### Work instruction
Where a line below holds the string "with", that line goes into the answer.

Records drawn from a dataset
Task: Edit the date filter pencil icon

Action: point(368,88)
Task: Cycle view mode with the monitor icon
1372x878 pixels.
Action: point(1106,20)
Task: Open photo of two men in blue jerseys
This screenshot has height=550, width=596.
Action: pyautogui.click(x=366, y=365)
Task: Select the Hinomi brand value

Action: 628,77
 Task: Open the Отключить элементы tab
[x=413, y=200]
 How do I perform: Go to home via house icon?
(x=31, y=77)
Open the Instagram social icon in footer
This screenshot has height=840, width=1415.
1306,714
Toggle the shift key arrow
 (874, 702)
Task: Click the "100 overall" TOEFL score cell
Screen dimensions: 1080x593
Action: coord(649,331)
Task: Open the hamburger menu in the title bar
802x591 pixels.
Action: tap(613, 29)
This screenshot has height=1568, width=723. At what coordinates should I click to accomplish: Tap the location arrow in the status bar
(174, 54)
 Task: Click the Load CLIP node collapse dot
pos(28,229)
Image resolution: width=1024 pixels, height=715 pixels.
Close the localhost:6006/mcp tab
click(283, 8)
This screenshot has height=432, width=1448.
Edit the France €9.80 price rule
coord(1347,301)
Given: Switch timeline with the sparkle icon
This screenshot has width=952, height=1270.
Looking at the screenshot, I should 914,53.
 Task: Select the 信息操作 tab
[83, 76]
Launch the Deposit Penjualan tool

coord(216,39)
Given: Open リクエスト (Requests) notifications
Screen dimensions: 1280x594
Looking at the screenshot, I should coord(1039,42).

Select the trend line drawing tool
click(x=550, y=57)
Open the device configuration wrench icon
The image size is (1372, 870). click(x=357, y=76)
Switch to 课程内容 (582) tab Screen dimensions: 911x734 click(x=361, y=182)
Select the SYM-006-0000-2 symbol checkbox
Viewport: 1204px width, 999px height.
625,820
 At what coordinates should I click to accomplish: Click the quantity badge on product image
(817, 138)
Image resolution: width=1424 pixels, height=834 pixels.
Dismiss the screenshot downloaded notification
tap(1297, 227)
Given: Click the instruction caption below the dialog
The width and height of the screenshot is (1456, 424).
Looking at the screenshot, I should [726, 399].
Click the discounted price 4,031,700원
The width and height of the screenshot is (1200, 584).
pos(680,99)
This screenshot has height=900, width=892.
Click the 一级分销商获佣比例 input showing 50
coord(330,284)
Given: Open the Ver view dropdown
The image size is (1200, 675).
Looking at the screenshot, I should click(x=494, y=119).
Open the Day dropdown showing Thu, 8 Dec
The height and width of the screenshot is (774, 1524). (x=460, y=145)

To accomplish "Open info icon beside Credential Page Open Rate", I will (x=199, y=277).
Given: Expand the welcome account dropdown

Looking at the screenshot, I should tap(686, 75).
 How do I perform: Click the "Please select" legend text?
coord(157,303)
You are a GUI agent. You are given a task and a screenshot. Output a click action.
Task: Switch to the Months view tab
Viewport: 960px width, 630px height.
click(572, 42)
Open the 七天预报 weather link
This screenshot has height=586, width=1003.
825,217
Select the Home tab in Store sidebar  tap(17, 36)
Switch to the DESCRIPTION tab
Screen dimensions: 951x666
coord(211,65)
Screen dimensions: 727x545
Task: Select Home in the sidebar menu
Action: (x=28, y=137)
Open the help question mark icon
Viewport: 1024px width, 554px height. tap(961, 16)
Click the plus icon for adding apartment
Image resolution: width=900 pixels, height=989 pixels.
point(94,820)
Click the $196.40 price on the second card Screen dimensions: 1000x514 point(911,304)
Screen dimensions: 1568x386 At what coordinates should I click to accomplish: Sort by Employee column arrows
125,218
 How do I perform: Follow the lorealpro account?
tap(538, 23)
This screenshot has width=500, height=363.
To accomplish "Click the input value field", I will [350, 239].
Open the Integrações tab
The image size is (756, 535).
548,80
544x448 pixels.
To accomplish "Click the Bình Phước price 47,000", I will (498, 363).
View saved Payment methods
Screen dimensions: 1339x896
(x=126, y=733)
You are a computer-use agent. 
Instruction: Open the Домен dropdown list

### Expected output
Task: Cycle view mode with the monitor icon
Given: Switch timeline with the sparkle icon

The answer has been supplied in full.